Mysql – Can/Should rarely used columns be placed in a different table for performance

mariadbMySQLsqlite

I have a table that contains data (blobs). Data is often read, rarely inserted, and never modified.

For all of this data, I compute hashes that I also store in the DB. These hashes are only checked when inserting new data, therefore, they are hardly used in normal, day-to-day routine.

My question is, is it worth the trouble to make a separate table for the hashes, is it reasonable to expect any performance gain for putting them aside? Or can I confidently just add an extra column to the table for the hashes, even though the hashes are rarely used?

(Although I would be interested in a general answer, I must point out that I use MariaDB and sqlite).

Best Answer

(re: MySQL/MariaDB) It depends.

  • For small columns, say under 1KB, don't bother with the hash.
  • For large columns, say over 7KB, it may not matter -- InnoDB puts large columns "off-record" in a block separate from the main part of the record.
  • For medium-sized columns, say 1KB-7KB, the column is likely to be kept "on record", thereby making any action on the row fetch the bulky column, too. This is even if you don't say SELECT *.
  • Regardless of what you do, avoid using SELECT *; instead, spell out the columns you need. (* will bite you if you ever add a column to the table.)
  • Pack the hash into BINARY(16) for MD5, etc., rather than a VARCHAR of twice the size.
  • The time taken to fetch a row is more than unpacking the columns. That is, "how many columns" is not a metric to worry about. (No, I don't have numbers to back that up; just decades of experience.)

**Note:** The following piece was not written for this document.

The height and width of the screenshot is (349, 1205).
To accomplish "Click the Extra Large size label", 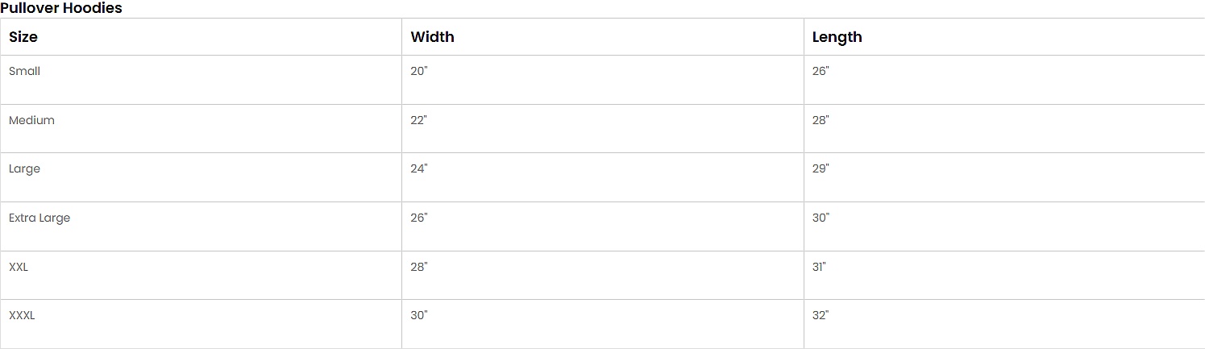I will (x=39, y=218).
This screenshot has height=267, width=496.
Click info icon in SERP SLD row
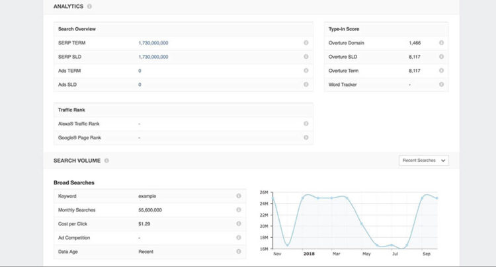[x=306, y=57]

The hash (whether md5, sha1, etc) is a bigger nuisance. It is very 'random', thereby leading to cache misses when inserting a new hash or looking up by the hash. This issue comes into play when the BTree with the hash is bigger than can be cached in the buffer_pool. To phrase it another way, use of a hash on a billion-row table will slow down all accesses to the speed of the disk. And it will slow down other processes due to cache misses.

InnoDB blocks are 16KB; the underlying OS or drive block size does not factor into this discussion.

In the opposite direction, consider putting frequently updated columns (clicks, Likes, views) in a separate table. (But that's another Q&A.)